[Exercise directions]
Once you have found the line with "Task: Click the" in the records below, retype it and every line after it to the end exactly, with no pictures and nothing more.

Records from a collection:
╔══

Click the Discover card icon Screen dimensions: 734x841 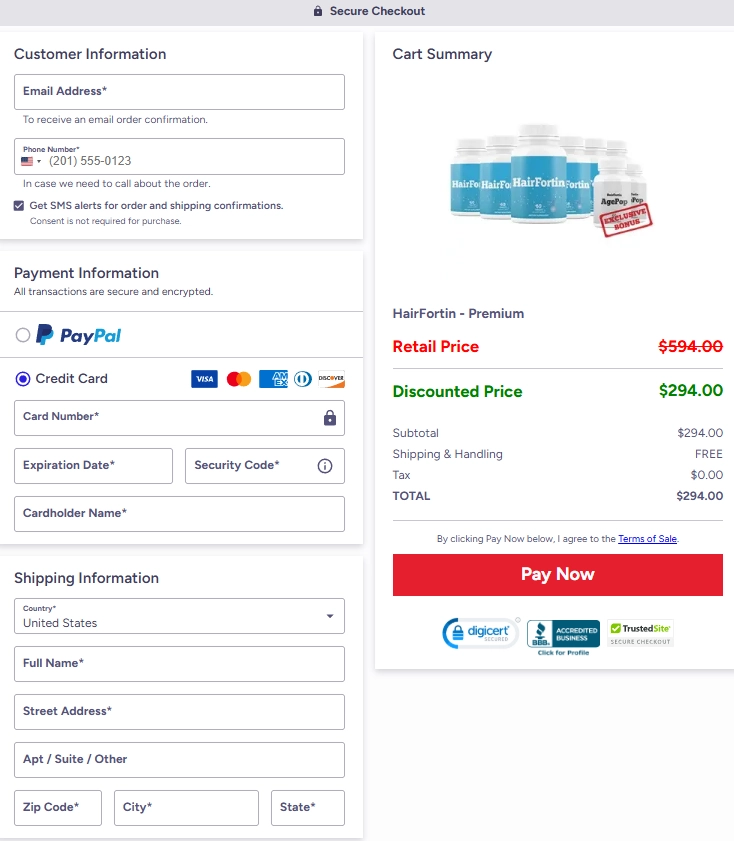click(330, 379)
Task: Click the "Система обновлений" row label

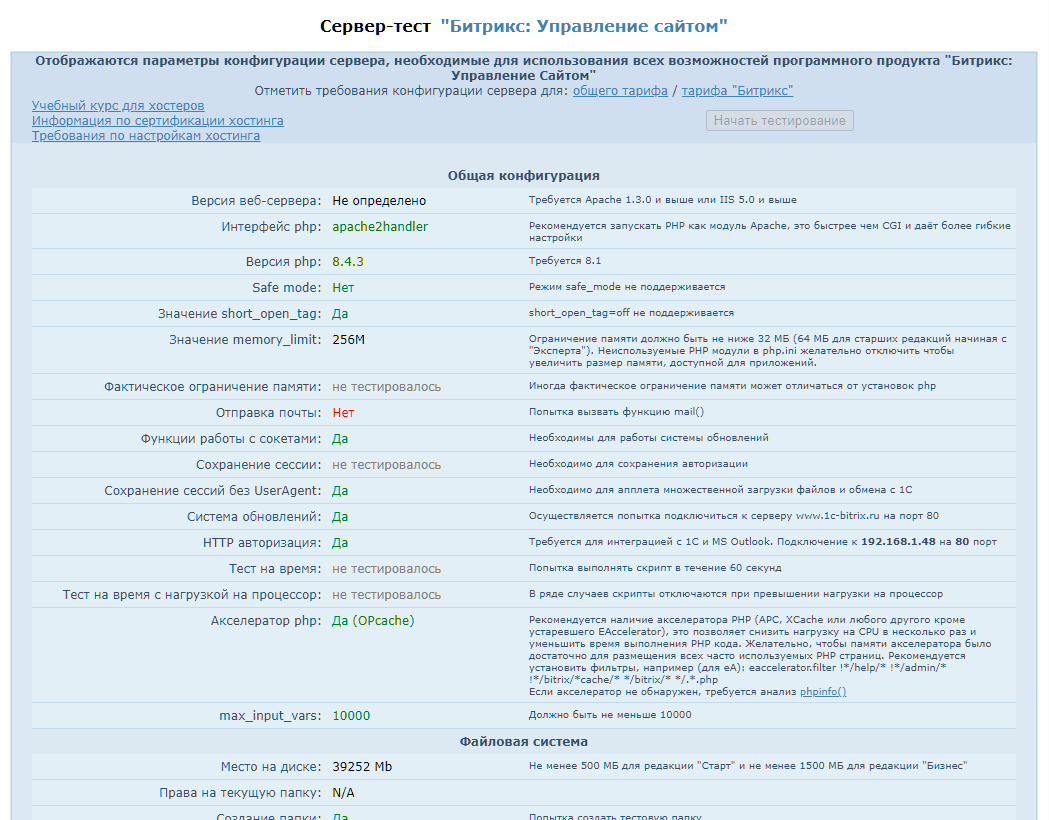Action: tap(254, 517)
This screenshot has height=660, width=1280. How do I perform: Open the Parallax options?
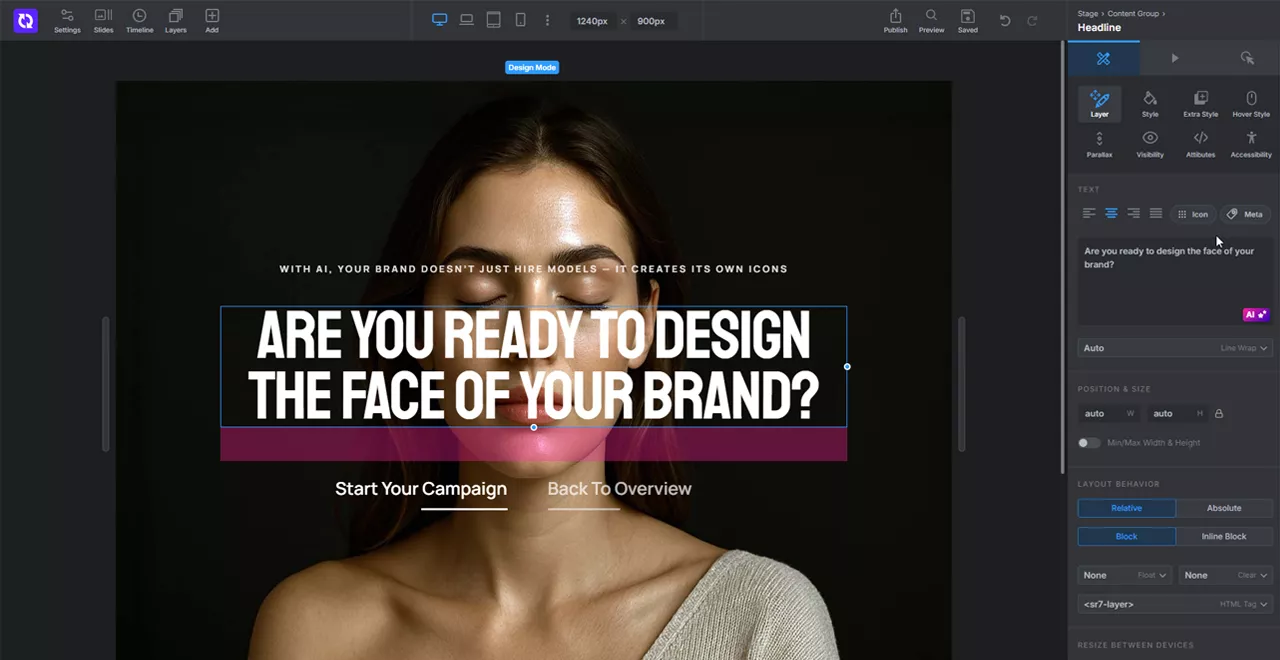(1099, 143)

╚══

[Exercise result]
Task: Click the "Система обновлений" row label

Action: tap(254, 517)
This screenshot has height=660, width=1280. How do I perform: Open the Parallax options?
(1099, 143)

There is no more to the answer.